Gian Piero Gasperini inizia la settimana che porterà la sua Roma a sfidare l’Inter, con due stati d’animo opposti. Da una parte l’ansia per Wesley, dall’altra l’attesa per Soulé. Due fronti aperti, due sensazioni diverse, ma la stessa urgenza: capire con quali uomini la Roma arriverà alla sfida di domenica prossima contro i nerazzurri di
Chivu. Il versante che preoccupa di più è quello di Wesley.
L’esterno brasiliano ha riportato giovedì scorso nell’amichevole Brasile-Francia una lesione alla coscia destra che quasi sicuramente lo terrà fuori dalla sfida contro l’Inter. Il calciatore è rientrato ieri a Roma e oggi si sottoporrà ai controlli del caso. Il club vuole fare chiarezza sull’entità dell’infortunio, per capire se si tratta di uno stop gestibile in tempi brevi oppure di qualcosa di più delicato. Più incoraggiante, invece, il quadro che riguarda Soulé. L’argentino continua a lavorare a Trigoria con i compagni e manda segnali di graduale miglioramento.
I prossimi giorni saranno decisivi per capire se potrà spingersi fino a una maglia da titolare o se, più realisticamente, il rientro passerà da una panchina iniziale. Ma rispetto alle ultime settimane la sensazione è cambiata: stavolta il ritorno tra i convocati non è più soltanto un’ipotesi. L’argentino sta provando a bruciare le tappe anche fuori dal campo.

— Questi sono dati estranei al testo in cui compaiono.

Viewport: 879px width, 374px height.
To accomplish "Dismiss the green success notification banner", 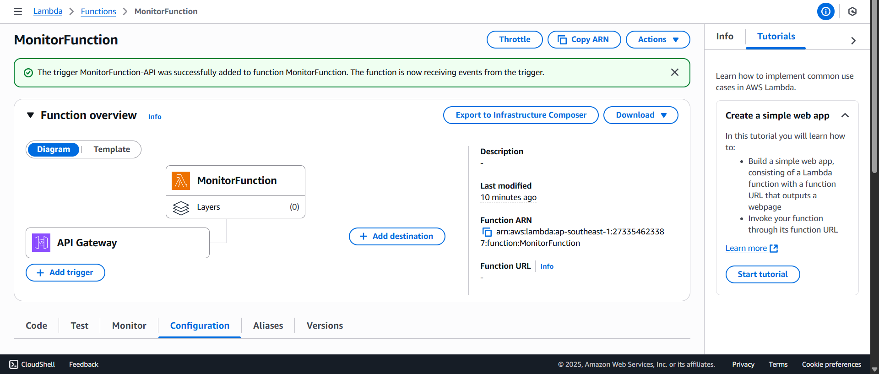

Sui social ha mostrato una parte della sua routine di recupero domestica, con il lavoro svolto dentro una camera iperbarica personale personalizzata con la scritta “DIO”, omaggio evidente a Diego Armando Maradona. Un dettaglio che racconta la volontà del giocatore di forzare i tempi del recupero per tornare a disposizione di Gasperini dopo oltre un mese e mezzo di assenza. Con l’allenatore che spera di ritrovare un attaccante in più, in vista del rush finale per la Champions League.